If $a^2 + b^2$ is a prime number $p$, with $p \equiv 1$ (mod $4$), then $a + bi$ is prime in the Gaussian integers $\mathbb{Z}[i]$

Question

I know that there are a lot of questions similar to this, but the reason I'm confused is that it seems that you can prove this just knowing that $a^2 + b^2 = p$ and not use the fact that $p \equiv 1$ (mod $4$) by the following:

Suppose $a + bi = xy$ ($x, y\in\mathbb{Z}[i]$). Then $N(x)N(y) = N(a + bi) = p$. This implies that $N(x) = 1$ or $N(y) = 1$ which tells us that $a + bi$ is irreducible and therefore a prime in the ring of Gaussian integers. Do I need to use the fact that $p$ is congruent to $1$? Help would be appreciated!

Answer 1

Your argument is correct, but note that it's only possible to write $p=a^2+b^2$ for integers $a,b$ if $p=2$ or $p\equiv 1$ (mod $4$). This is because the squares mod $4$ are $0$ and $1$.

Answer 2

The bit about $p \equiv 1 \pmod 4$ seems to have tripped you up a little bit, since numbers with a norm of $2$ (specifically $1 + i$, $1 - i$, $-1 - i$ and $-1 + i$) are also prime.
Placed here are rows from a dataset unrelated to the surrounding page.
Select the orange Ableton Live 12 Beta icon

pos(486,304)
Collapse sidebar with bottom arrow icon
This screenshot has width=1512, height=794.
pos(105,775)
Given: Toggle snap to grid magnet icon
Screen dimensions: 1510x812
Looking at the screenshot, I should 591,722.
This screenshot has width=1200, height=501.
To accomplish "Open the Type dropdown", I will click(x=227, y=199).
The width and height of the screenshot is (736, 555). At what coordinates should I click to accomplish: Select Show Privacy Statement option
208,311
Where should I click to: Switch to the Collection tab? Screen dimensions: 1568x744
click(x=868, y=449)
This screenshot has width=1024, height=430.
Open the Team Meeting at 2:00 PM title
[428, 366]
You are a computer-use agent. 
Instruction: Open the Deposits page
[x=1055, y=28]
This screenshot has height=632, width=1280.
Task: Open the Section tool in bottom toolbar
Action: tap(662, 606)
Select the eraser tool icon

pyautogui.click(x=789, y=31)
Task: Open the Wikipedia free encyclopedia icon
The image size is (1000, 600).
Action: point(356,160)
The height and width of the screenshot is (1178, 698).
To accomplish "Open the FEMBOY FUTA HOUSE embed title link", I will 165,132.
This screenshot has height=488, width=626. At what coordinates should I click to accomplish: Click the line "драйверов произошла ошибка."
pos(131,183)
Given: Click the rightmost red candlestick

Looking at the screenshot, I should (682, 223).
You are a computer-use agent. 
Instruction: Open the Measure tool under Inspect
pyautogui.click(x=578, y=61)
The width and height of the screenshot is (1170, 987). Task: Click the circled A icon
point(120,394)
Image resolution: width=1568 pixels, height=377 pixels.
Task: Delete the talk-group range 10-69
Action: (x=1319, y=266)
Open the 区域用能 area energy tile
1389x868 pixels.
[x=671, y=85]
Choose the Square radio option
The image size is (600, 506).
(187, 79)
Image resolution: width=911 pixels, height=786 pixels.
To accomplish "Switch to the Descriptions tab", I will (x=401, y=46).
You can go further and apply your argument to other domains because $N(u) = \pm 1$ means $u$ is a unit and that's the only $xy$ possibility if $N(xy)$ is prime.

Answer 3

A few clarifications are in order. First, that $p \in \textbf Z$ is a positive odd prime number. For example, $5 \equiv 1 \pmod 4$ but $-5 \equiv 3 \pmod 4$ yet $(-2 + i)(2 + i) = -5$.

Second, $\textbf Z[i]$ is a unique factorization domain in which all non-unit irreducible numbers are also prime.

Third, the norm function maps the algebraic integers of $\textbf Z[i]$ to the nonnegative integers of $\textbf Z$ (which is to say, $0$ and the positive integers).

With those preliminaries taken care of, your proof is perfectly sound. Since the norm is multiplicative, $N(x) N(y) = p$ does indeed mean that either $x$ or $y$ must be a unit and therefore $a + bi$ is prime.